The U.S. Environmental Protection Agency (EPA)'s new proposed federal vehicle emissions standards aim to accelerate the ongoing transition to a clean vehicles future and address the climate crisis, according to the organization's news release.
The proposed standards would avoid nearly 10 billion tons of CO2 emissions, equivalent to more than twice the total U.S. CO2 emissions in 2022, while saving thousands of dollars over the lives of the vehicles meeting these new standards. They would also reduce America’s reliance on approximately 20 billion barrels of oil imports.
“By proposing the most ambitious pollution standards ever for cars and trucks, we are delivering on the Biden-Harris Administration’s promise to protect people and the planet, securing critical reductions in dangerous air and climate pollution and ensuring significant economic benefits like lower fuel and maintenance costs for families,” said EPA Administrator Michael S. Regan. “These ambitious standards are readily achievable thanks to President Biden’s Investing in America agenda, which is already driving historic progress to build more American-made electric cars and secure America’s global competitiveness.”
The first set of proposed standards announced, the “Multi-Pollutant Emissions Standards for Model Years 2027 and Later Light-Duty and Medium Duty Vehicles,” builds on EPA’s existing emissions standards for passenger cars and light trucks for MYs 2023 through 2026.
The proposal retains the proven regulatory design of previous EPA standards for light-duty vehicles, but leverages advances in clean car technology to further reduce both climate pollution and smog- and soot-forming emissions.
Between 2027 and 2055, the total projected net benefits of the light- and medium-duty proposal range from $850 billion to $1.6 trillion.
The new proposed emissions standards for light-, medium-, and heavy-duty vehicles for model year (MY) 2027 and beyond would reduce climate and other harmful air pollution.

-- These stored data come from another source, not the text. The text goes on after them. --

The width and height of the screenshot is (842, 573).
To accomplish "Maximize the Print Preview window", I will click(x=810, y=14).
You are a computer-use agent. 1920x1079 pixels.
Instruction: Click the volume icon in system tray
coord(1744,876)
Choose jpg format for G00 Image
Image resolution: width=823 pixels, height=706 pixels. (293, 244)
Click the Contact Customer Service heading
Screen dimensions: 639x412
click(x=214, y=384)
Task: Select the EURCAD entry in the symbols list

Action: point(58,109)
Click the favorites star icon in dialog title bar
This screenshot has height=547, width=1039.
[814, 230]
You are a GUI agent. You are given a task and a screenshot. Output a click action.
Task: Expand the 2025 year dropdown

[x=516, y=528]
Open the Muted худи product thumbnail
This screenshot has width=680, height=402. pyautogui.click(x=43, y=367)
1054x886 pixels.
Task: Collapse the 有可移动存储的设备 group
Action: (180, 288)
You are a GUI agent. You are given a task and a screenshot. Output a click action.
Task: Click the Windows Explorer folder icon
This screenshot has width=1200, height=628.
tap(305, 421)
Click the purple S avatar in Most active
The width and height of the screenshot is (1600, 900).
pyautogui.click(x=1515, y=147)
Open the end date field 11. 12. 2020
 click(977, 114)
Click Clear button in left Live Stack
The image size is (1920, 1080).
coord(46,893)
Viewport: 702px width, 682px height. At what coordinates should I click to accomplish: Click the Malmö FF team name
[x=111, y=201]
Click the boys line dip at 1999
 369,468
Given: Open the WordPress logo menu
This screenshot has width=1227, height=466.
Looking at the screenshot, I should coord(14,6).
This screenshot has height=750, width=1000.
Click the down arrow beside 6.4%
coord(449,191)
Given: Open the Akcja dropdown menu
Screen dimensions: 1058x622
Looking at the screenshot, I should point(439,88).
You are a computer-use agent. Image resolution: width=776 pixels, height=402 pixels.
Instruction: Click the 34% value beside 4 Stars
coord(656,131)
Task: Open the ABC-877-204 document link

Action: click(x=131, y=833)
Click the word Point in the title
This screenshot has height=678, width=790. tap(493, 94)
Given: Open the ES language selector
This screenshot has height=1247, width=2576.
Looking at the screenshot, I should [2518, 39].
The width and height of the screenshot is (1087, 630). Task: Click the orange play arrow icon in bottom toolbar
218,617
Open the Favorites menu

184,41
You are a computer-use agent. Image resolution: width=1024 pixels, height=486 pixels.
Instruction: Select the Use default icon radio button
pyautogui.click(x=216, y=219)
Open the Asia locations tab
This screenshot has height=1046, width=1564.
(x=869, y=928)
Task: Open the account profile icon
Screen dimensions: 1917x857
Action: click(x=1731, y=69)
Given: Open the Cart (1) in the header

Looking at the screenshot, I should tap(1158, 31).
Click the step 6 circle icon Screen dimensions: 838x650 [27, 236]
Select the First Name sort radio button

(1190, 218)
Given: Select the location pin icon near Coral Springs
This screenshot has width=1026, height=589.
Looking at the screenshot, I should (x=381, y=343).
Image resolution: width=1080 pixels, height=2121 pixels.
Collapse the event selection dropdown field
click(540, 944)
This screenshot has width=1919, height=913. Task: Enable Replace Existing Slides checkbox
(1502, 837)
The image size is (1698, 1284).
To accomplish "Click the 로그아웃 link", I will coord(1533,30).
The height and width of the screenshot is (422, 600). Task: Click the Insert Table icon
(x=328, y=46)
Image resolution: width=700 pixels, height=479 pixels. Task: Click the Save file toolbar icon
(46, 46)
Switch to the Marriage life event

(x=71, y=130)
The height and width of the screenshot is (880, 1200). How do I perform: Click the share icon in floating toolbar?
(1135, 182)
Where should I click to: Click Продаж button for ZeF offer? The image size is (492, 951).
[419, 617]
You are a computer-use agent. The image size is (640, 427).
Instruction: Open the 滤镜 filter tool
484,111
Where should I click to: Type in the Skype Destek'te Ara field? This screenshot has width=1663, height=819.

At the same time, the proposed standards would lower maintenance costs and deliver significant fuel savings for drivers and truck operators.
The proposed standards are also projected to accelerate the transition to electric vehicles.
The standards align with commitments made by automakers and U.S. states as they plan to accelerate clean vehicle technologies in the light- and medium-duty fleets in the next 10 to 15 years, according to the EPA.